After half a week in a B&B run by Dutch people in France, I started getting used to the regime. A croissant per person, honey from a plastic bucket. We drove through Vichy in a white tourist train. They remember this later, I thought, not the apartment of Maarschalk Pétain, but how we were there as marmots, fiddled. It was the last sunny day. Then the rainy period started, our hostess said it was exceptional bar and angry, the WiFi also stopped. I received a whole group in a protest against the structural making the coffee maker on breakfast after breakfast between 8.15 and 9.15. In the pouring rain in the vegetable garden we tried to edit the daughter, but we didn’t get through it.

“A coffee maker is not meant for that, then people will remain coffee makers. We also have a life.”

Half an hour later, mother cheerfully came in the dining room.

“You are not happy!” She noted.

I wasn’t that fast that quickly got rid of the social ladder, now we were suddenly the patient and the doctor.

Our hostess explained that in principle you could not leave a coffee maker to guests.

“They throw coffee beans in the water reservoir.”

But she struck the heart.

Still coffee! We didn’t even have to write it down in the notebook at the Honesty-Bar. Another windfall: Amir would come the next day.

“Amir knows everything about WiFi!”

I found a cat in our bed in the afternoon. We played Uno and Galgje for all days, at the end with non-existent words. We visited three churches, where it choked with desperate Dutch people.
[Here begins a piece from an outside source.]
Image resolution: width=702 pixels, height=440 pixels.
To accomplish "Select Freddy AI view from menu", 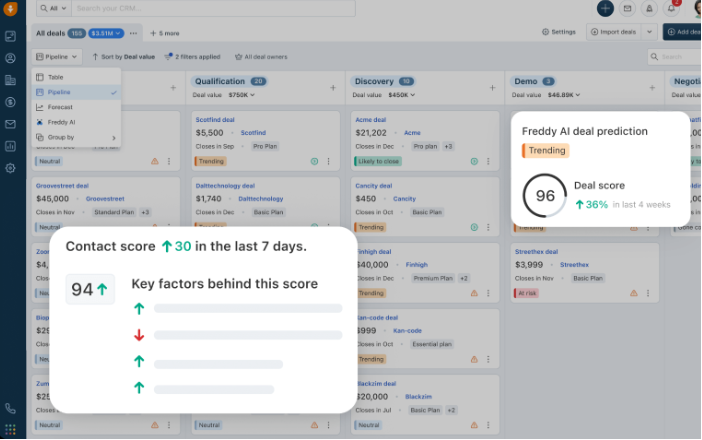I will (61, 122).
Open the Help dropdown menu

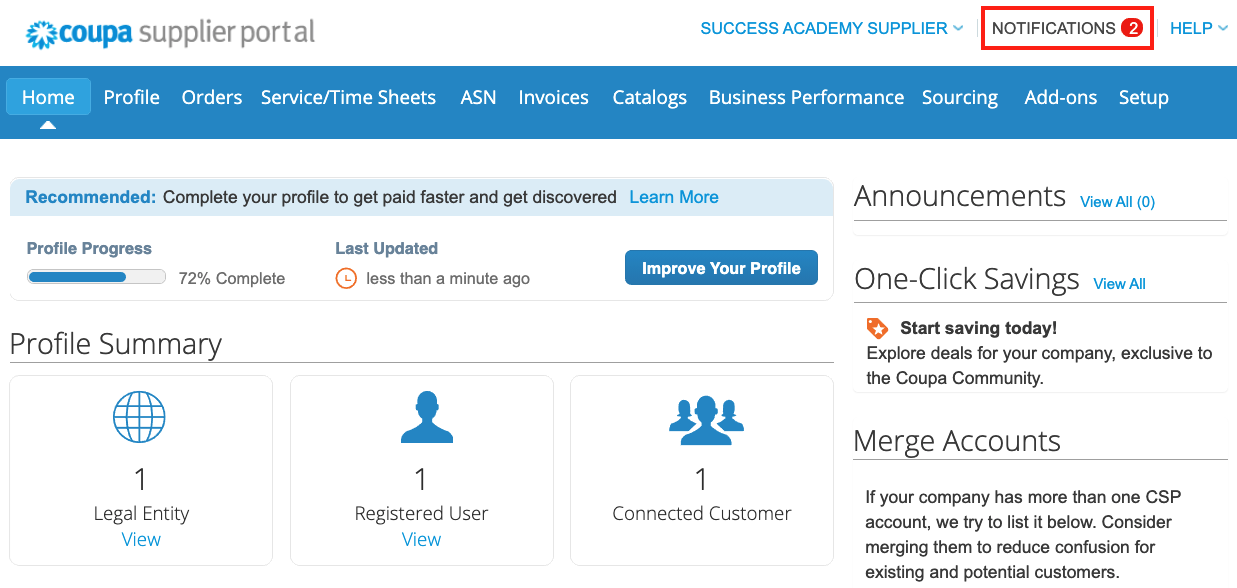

A day later our hostess was proudly reported that there was WiFi again, Amir had discovered that one of the maairobots had been driven over a fiber optic cable. Due to the lack of restaurants in this area that is not called the diagonal of the void for nothing, it might be nice to sit down at the Table d’Hôte, she cooked with fresh products. And still recommended: did I have to guess what was in a sports hall forty kilometers away?

Me: “A coffee maker?”

She: “No, it is full of dinosaurs.”

The essence of vacation was hit here. It’s not about the experience on the spot, everything revolves around later. Making Memories. I was just in peace with that fact or I got the sad message that a Vitesse hero has lost us much too early. Martin Lamers (58) was found dead in his garden. Two goals against NEC in the Goffert, my father who threw the rain suits over the fence. Those are memories, and I just nag about coffee.

Marcel van Roosmalen Writes a column on Monday and Thursday.